Your Body on Christmas

Your body goes through some rigorous beatings inside and out during the holidays.
Your body goes through an intense roller coaster -inside and out- during the holidays.

The holidays are supposed to be a time of joy, cheer and good eats. Most of us spend the holidays eating and drinking with family and friends. Although you’ll see smiles, hear laughter and savor the flavors of the season, there are some exciting things occurring within our bodies.

We’ve selected four sensations your body will go through on Christmas to tell you how your body reacts to each emotion or substance. Whether you’re walking on eggshells around a relative or just had a little too much eggnog, get ready to put your body through an inner—and sometimes outer—physical roller coaster ride.


Chances are you will most likely be enjoying an alcoholic beverage during your Christmas celebration. Whether you decide to have one glass of wine for the night or have two glasses of wine per hour, your body is reacting to the organic matter and chemical makeup of your drink.

Alcohol is a depressant, or a “downer,” which means it slows down the central nervous system. According to Brown University, alcohol will cause “a decrease in motor coordination, reaction time and intellectual performance.” This is all known information to most of us who have had our share of crazy college nights.

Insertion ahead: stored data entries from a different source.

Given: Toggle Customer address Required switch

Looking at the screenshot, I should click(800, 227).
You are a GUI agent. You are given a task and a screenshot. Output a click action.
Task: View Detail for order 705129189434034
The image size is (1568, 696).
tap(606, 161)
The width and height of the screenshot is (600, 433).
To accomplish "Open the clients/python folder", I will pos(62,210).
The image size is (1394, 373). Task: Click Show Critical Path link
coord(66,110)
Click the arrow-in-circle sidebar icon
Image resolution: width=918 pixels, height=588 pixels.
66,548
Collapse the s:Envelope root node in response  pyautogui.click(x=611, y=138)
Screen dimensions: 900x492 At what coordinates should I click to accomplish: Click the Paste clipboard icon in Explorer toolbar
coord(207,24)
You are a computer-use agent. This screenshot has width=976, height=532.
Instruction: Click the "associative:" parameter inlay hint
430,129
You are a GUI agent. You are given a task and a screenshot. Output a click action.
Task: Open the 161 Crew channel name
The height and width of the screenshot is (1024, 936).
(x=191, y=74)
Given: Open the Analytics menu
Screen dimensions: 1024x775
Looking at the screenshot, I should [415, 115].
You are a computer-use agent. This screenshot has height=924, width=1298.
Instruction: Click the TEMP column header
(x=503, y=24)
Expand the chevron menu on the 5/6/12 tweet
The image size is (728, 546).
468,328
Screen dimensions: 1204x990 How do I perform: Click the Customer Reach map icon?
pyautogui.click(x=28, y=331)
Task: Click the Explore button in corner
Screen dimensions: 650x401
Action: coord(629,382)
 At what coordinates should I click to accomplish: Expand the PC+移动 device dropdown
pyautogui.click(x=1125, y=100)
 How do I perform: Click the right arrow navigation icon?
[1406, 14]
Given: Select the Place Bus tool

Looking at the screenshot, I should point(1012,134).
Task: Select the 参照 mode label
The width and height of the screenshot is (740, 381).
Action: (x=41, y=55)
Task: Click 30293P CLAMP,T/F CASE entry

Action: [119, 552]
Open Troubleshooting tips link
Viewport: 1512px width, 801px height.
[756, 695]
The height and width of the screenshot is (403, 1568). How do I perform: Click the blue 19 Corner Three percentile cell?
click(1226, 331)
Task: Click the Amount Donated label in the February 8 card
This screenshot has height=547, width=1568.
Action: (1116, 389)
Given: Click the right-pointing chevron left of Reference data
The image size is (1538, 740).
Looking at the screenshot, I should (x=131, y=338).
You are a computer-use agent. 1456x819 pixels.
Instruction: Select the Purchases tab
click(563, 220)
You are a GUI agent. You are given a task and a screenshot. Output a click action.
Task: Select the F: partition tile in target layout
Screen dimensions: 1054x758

Once you take a drink of that wine, small blood vessels located in the stomach and small intestine will carry the alcohol through the bloodstream. Your liver will metabolize and break down the alcohol, which is why many hard drinkers develop cirrhosis of the liver. Over time, alcohol abuse can cause kidney damage, heart disease and other serious physical illnesses.

Every one ounce of liquor, or one standard drink, will take one hour to metabolize. If you’ll be driving after your Christmas festivities, it’s best to stick to one standard drink per hour or use the BAC chart found on the university’s website. It’s always better to be safe than sorry, so keep the drinking to a minimum to avoid acting like a drunken fool on Christmas Day.


While many of us associate Christmas with happiness, love and merriment, a large percentage of people feel social anxiety this time of year. The chaos of a full house, distant (and possibly judgmental) relatives and social pressure can take its toll on a person. But how do our bodies react to anxiety?

According to WebMD, anxiety triggers the body to pump more adrenaline. Your body is trying to determine “the challenge” of anxiety and switches to survival mode, or “fight or flight” mode.

Now, your body has tapped into the sympathetic nervous system, which then releases “stress hormones,” such as cortisol, which can cause physical reactions. Do you feel your mouth getting dry, a feeling of nausea or the sensation of sweat coming on? Those are your stress hormones at work.

Chronic anxiety can lead to severe physical ailments, so if you feel anxious more often than not, it’s probably best to see a doctor.


You’re presented with a beautifully-wrapped gift. The ends of your lips curl up and you can feel an intense excitement. What exactly is going on here?

Interestingly enough, your body is reacting the same way it does when you’re anxious or nervous.

Per British interactive health clinic MedClick, your nervous system just triggered the “fight or flight” syndrome, in which adrenaline is released and causes our heart rate and breathing to accelerate. Your digestive system stops and your blood vessels contract to allow more blood flow to the muscles. Your pupils dilate and both your tear and saliva glands stop secreting.

So, just open the present. Once you know what you received, you should relax and your body should start functioning as normal.

Sugar Rush

Sweets are a huge part of the holidays. With plenty pies, cakes, sugary drinks and Santa’s cookies, you might end Christmas dinner on a sugar rush.

According to Self, this sugary treat will cause: tooth enamel loss; a spike of pancreas-pumped insulin in the bloodstream; the production of serotonin, dopamine and other neurochemicals; and store left over glucose flowing through the bloodstream as fat and fructose as blood fat.

About two hours after ingesting your sweet treat, you’ll feel a dip in energy, due to an insulin and blood glucose level drop.

So, if you want to prevent this roller coaster ride, keep the sugary treats at minimum or opt for a fresh fruit instead.